Venezuela - Another Step on the Road to Ruin
May 15, 2009
Chávez Seizes Assets of Oil Contractors | www.nytimes.com
The New York Times reports this week that President Hugo Chávez of Venezuela has asserted greater control over the country’s oil and gas industry by seizing the assets of some foreign and domestic oil service contractors. The expropriation is one part of a broad assault by Chávez against the private sector. Assets have been nationalized in the electricity, telecommunications, cement, agriculture and food distribution sectors and the government intends to take control of the Bank of Venezuela, a subsidiary of Spain's Santander. This round of oil and gas expropriations is also significant because it took place in Zulia, a bastion of opposition to Chávez. At a stroke, therefore, Chávez has furthered his stated aim to stamp out capitalism in Venezuela and exerted greater political control in a region of known opposition.

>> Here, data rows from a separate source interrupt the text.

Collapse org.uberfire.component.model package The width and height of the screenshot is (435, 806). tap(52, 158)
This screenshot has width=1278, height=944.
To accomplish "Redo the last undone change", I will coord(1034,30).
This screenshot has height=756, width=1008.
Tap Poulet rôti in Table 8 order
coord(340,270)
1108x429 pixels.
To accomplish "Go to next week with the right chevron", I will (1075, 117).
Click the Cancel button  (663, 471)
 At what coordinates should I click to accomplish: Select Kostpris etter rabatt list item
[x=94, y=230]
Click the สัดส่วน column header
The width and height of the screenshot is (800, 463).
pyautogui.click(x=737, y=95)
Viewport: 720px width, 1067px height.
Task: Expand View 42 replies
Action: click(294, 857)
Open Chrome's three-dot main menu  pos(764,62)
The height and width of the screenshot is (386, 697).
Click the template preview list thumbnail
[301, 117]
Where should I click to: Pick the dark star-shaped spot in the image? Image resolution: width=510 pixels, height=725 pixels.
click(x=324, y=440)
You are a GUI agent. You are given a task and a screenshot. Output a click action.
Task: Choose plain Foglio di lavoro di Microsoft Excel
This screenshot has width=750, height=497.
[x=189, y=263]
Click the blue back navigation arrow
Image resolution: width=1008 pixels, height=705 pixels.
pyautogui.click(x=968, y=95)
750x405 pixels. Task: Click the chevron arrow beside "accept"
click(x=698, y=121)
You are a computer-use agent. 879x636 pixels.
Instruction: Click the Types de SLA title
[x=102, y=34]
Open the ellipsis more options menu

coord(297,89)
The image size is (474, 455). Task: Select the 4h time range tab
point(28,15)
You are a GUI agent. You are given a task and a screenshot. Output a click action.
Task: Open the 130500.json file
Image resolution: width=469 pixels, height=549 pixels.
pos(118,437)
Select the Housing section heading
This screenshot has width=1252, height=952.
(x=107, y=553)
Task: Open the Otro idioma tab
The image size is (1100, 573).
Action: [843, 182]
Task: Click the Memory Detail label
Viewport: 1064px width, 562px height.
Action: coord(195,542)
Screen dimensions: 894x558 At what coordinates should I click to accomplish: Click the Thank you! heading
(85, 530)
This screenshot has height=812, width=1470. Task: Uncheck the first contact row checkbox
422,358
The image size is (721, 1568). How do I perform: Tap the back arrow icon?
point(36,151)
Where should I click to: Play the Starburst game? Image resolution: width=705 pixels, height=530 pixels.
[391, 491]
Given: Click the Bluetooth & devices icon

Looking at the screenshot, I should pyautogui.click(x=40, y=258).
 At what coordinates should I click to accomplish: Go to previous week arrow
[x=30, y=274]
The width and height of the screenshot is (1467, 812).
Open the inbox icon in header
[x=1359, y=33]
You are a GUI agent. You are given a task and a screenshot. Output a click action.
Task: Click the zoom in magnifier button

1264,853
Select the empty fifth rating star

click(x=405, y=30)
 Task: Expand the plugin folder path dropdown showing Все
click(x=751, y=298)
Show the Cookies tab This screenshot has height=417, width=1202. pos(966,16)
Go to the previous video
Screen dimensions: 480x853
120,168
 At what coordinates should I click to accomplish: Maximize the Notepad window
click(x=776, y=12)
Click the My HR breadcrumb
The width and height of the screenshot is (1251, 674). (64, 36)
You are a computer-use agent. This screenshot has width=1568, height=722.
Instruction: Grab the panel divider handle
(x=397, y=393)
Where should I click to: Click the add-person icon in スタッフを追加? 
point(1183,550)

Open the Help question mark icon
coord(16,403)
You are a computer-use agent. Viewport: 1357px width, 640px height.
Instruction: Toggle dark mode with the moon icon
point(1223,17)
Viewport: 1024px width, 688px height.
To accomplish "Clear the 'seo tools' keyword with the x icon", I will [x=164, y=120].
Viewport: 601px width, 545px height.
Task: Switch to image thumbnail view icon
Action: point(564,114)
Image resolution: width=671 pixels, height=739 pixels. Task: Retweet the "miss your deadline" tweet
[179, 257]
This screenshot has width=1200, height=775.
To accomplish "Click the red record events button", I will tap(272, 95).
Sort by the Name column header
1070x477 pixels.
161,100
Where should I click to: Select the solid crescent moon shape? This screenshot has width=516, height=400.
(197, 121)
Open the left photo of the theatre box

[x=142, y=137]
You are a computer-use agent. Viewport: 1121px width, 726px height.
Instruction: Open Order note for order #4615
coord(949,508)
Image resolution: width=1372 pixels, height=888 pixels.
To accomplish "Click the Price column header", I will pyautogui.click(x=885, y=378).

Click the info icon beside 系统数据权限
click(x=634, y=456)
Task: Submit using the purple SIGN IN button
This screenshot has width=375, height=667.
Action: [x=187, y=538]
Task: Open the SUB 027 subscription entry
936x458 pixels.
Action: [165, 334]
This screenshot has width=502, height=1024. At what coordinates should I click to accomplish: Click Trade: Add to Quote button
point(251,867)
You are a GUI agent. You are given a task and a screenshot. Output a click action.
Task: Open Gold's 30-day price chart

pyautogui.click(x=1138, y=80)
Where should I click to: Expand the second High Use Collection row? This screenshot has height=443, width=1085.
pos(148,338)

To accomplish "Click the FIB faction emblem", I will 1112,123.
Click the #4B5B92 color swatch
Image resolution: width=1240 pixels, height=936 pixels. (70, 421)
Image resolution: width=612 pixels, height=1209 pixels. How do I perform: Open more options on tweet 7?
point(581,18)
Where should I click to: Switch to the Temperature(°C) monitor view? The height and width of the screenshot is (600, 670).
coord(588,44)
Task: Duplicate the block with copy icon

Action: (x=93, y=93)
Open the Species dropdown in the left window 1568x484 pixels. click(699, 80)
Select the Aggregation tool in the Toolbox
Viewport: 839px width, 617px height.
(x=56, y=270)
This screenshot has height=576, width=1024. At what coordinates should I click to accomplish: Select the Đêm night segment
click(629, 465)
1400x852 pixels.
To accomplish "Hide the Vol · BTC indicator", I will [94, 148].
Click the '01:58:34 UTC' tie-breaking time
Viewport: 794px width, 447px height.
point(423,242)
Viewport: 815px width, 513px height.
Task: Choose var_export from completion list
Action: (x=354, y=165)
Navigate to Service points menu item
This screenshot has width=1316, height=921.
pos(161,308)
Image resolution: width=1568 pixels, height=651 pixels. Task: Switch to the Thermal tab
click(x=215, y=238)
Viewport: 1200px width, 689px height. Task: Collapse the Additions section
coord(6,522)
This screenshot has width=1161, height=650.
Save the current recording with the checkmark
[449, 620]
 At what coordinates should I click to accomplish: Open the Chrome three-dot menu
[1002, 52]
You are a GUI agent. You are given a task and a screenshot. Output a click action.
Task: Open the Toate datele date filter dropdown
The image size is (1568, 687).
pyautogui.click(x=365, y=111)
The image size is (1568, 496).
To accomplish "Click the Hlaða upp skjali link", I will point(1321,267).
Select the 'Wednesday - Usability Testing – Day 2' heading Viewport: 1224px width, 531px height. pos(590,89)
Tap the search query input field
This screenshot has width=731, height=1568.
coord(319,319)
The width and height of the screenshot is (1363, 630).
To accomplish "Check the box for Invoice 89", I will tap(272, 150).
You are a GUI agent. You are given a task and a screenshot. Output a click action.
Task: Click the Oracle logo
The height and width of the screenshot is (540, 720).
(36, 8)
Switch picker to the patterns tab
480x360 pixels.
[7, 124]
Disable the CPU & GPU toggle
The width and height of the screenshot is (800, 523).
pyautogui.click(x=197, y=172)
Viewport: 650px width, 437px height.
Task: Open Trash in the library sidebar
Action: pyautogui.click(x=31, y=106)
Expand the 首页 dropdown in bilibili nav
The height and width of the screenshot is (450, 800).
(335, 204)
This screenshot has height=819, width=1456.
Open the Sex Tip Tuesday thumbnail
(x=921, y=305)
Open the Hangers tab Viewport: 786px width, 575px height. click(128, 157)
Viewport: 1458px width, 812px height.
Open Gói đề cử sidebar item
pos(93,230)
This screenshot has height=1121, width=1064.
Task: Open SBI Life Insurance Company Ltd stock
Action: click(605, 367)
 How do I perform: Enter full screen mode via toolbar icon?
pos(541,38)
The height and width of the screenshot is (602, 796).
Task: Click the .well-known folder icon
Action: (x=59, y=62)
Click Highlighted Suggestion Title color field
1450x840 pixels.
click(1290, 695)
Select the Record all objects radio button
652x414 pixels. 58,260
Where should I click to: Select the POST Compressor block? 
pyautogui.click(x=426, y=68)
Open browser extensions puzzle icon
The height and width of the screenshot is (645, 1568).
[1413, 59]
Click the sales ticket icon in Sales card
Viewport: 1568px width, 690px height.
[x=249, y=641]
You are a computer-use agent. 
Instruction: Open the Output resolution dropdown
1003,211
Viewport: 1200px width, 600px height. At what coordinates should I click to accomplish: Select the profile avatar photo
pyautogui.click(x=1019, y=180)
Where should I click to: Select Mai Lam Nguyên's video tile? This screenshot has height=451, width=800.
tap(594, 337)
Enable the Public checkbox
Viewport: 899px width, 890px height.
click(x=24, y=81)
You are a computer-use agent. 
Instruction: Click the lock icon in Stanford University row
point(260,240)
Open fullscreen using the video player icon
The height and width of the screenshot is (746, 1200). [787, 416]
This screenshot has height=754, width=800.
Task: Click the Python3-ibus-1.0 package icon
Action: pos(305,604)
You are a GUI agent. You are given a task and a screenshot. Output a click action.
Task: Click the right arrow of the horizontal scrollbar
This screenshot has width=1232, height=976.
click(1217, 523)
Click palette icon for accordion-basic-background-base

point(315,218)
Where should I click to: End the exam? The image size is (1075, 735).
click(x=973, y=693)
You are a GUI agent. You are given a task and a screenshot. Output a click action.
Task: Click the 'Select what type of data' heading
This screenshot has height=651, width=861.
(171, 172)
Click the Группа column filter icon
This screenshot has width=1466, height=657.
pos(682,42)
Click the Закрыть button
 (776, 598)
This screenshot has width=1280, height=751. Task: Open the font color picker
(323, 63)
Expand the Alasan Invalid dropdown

Suncor and Petro-Canada - A Sign of Things to Come?
April 2, 2009
Suncor's Petro-Canada bid may spur more deals | www.reuters.com
Suncor Energy's acquisition of Petro-Canada in a $15.9B all share deal will create North America's fifth largest oil and gas producer and give added impetus to consolidation in Alberta's oil sands. It is the largest M&A deal in the oil and gas industry for several years. Clearly the deal was driven by the respective company's complimentary assets in the Canadian oil sands, but observers are asking whether this is a sign of a much broader consolidation to come. Much of recent M&A activity has been in uncoventionals (oil sands, shale gas and coal bed methane) as these offer the greatest areas for cost reduction. However, conditions are ripe for further consolidation given the fall in oil price, fall in stock prices and a general difficulty in raising finance. Any further mega deals will be in stock - only ExxonMobil and some of the large NOCs could do cash deals. Consolidation amongst super majors is unlikely due to competition concerns and NOCs are also likely to be active.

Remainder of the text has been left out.